The moment of observation appears to be the link between the uncertainty of the quantum world and the apparent certainty of the classical world, for observation is the point at which what might happen (or, in a quantum physics sense, all the things that the quantum realm is doing simultaneously while "nothing is happening") crystallizes into what does happen. As Heisenberg writes, "... the transition from the 'possible' to the 'actual' takes place during the act of observation." [79] This brings up the question: How does the act of observation, of gaining mere information (i.e., knowledge or "software"), modify the state of macroscopic things ("hardware")?

According to quantum theory, the whole universe is in a quantum state, which is to say that, at least in principle, there ultimately is no boundary between the microscopic/quantum realm and the macroscopic/classical realm. Though some physicists still cling to the idea that these two realms are separate, others consider it delusional to conceive of there being a distinction between the two. In any case, it certainly seems as if the boundary between the quantum world and the everyday, classical world is an extremely interesting place, the exploring of which could bring about great insights. Paradoxically, in quantum physics the macroworld determines, through the act of macroscopic observer-participancy, the microscopic reality that it itself is made of.

Wheeler calls the quantum principle the "Merlin principle" because of the way the ever-elusive quantum shape-shifts and, Mercury-like, changes form to continually escape our too-limited and limiting conceptions of it. Wheeler recounts, "You remember Merlin the magician; you chased him and he changed into a fox; you chased the fox and it changed to a rabbit; you chased the rabbit and it became a bird fluttering on your shoulder." [80] Just like trying to grasp a rainbow or chase after a projection, the quantum always eludes our grasp.

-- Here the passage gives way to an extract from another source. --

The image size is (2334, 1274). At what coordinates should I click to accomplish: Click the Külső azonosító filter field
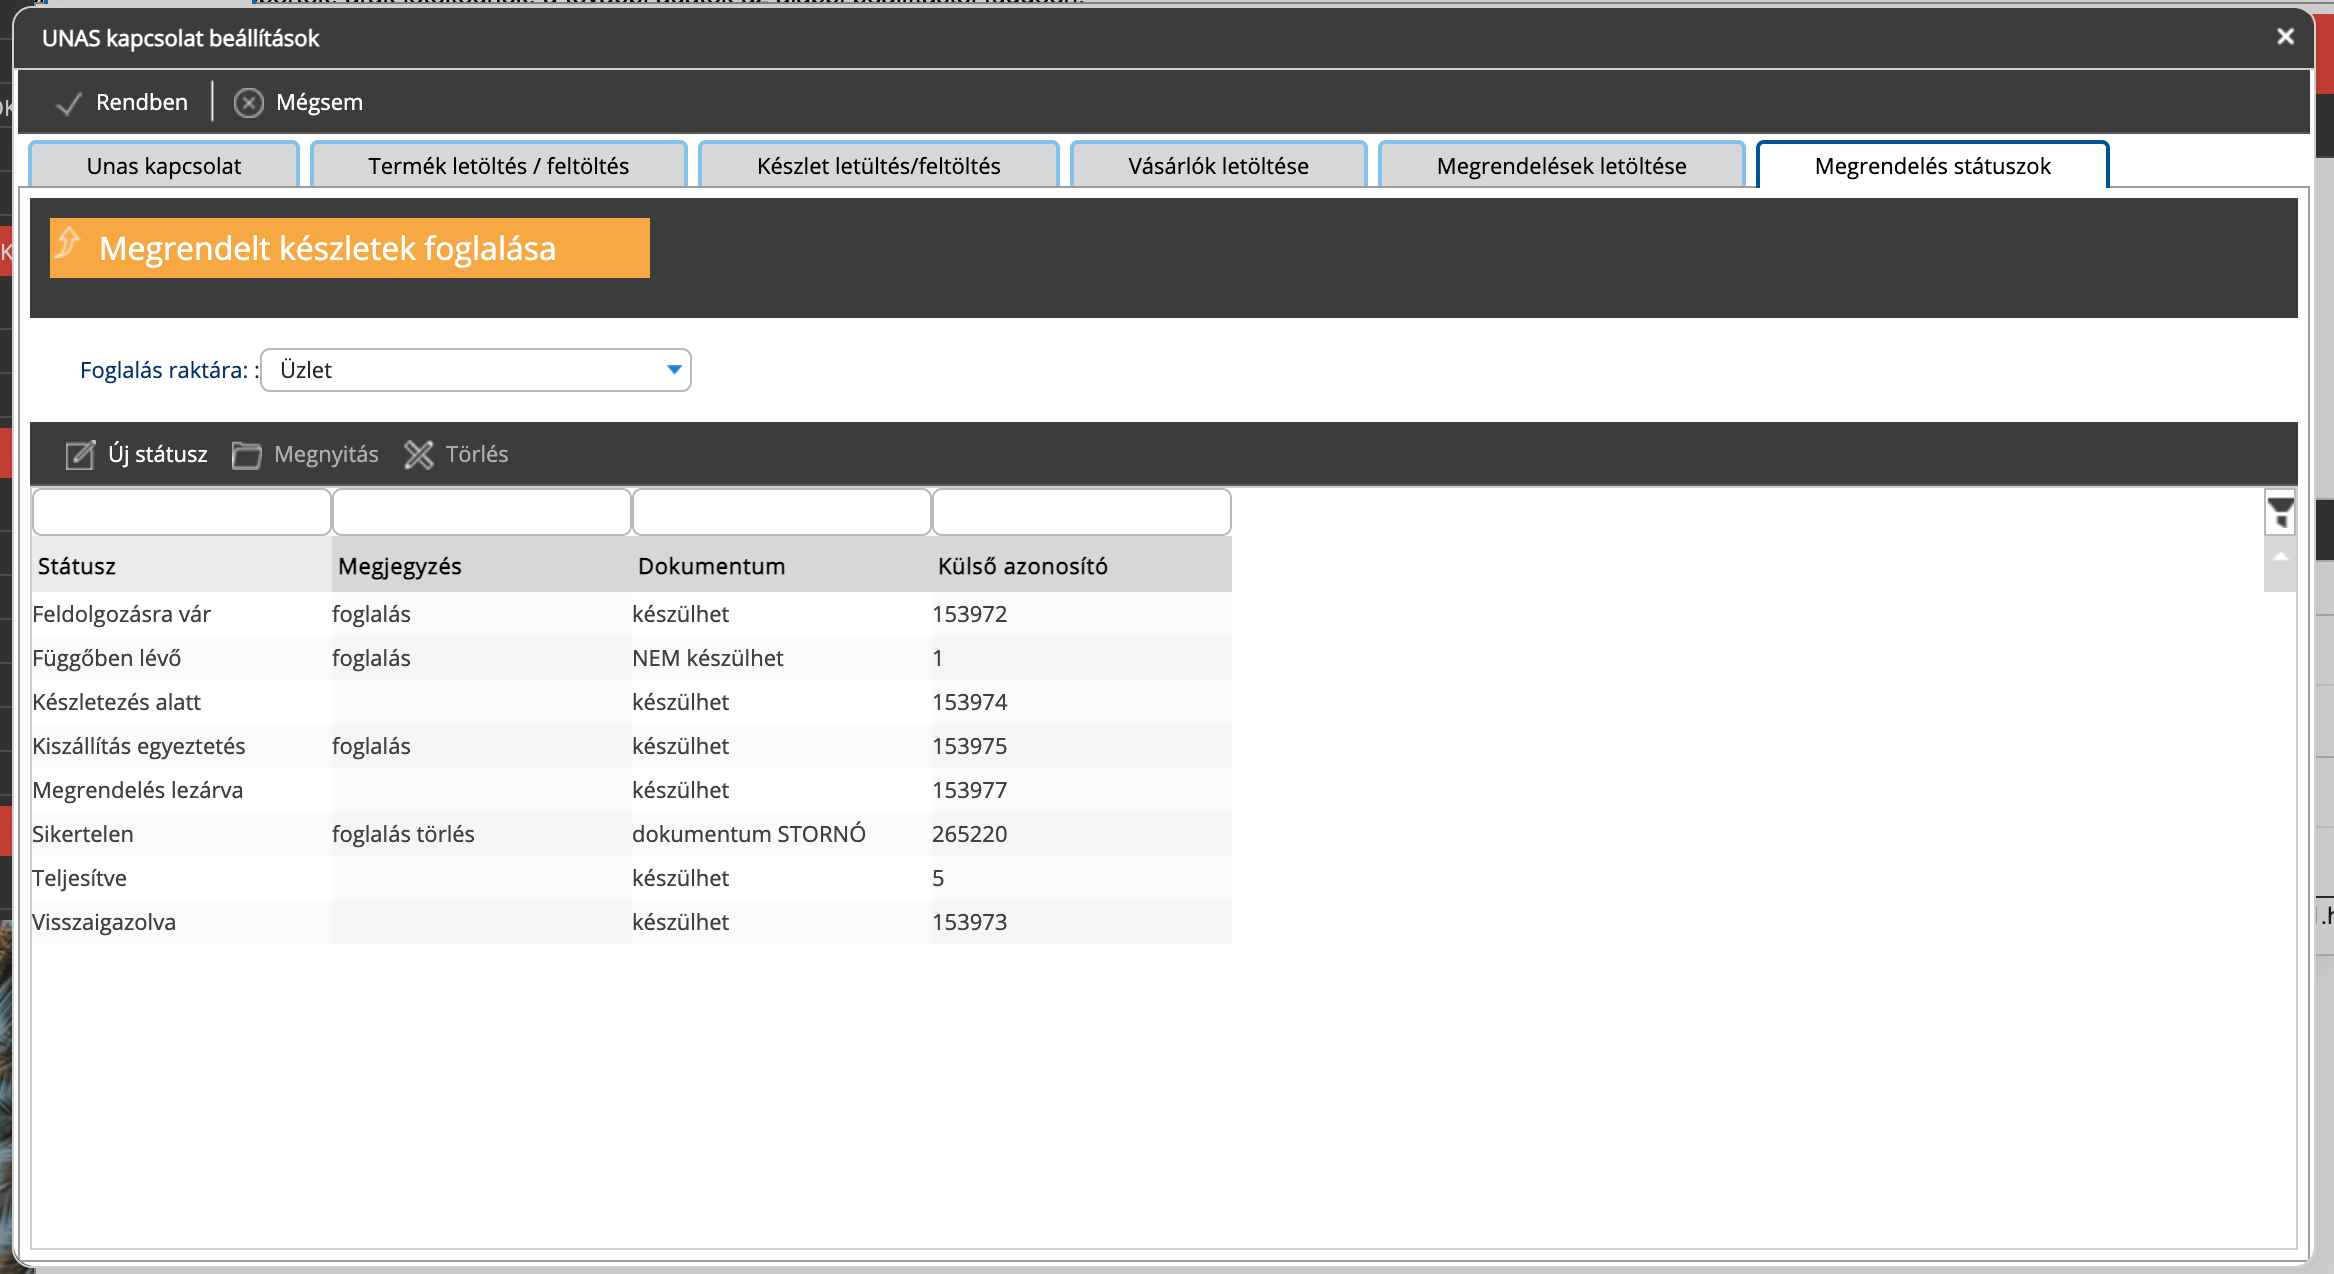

If someone says that quantum theory is "completely clear" to them, it is Bohr's opinion that "he has not really understood the subject." There is always an element of uncertainty [81] in describing quantum entities; they can never be known in their totality. We can never know both their position and momentum at the same time, which makes it impossible to pin these quantum objects down.

It is not a question of building better technology to one day know both of these properties; it is "as if" these quantum entities don't possess both of these qualities at the same moment. If we know where these quantum entities are, it is as if we pay a price, for then we don't know where they're going. Similarly, if we know where they're going, we don't know where they are. We reach a certain point at which one part or another of our picture of nature becomes blurred, and there is no way to refocus that part without blurring another part of the picture. Nature is so constructed that we can study one aspect of nature or another, without any possibility of studying both aspects simultaneously.

Not only is the “path” of quantum objects unknowable, but they can’t even be conceived of having a path in the normal sense of the word; the very notion of having a path comes into question. These quantum objects can be at point A in one moment and – in what is called a "quantum jump" – instantaneously be at point B without having traversed a path between these different locations. Quantum physics has shown that not only is the full description of these quantum particles unknown, but, because they do not exist prior to being measured, they are ultimately unknowable.

It is not that the deeper reality is veiled and we can't know it; rather, there is no deeper, independent reality based on our ordinary conceptions of what this means. Whereas in the mythical land of "Oz," reality stems from the wizard’s conjuring trick, in the quantum realm, Bohr argued, there is no wizard. There is "nothing" behind the curtain; all we see is the formless archetypal play of phenomena itself, a display which is empty of inherent existence and inextricably linked to our consciousness and its various operations. This is both a display "to" our consciousness and an expression "of" our consciousness at the same time, as the distinction between subjective and objective reality dissolves.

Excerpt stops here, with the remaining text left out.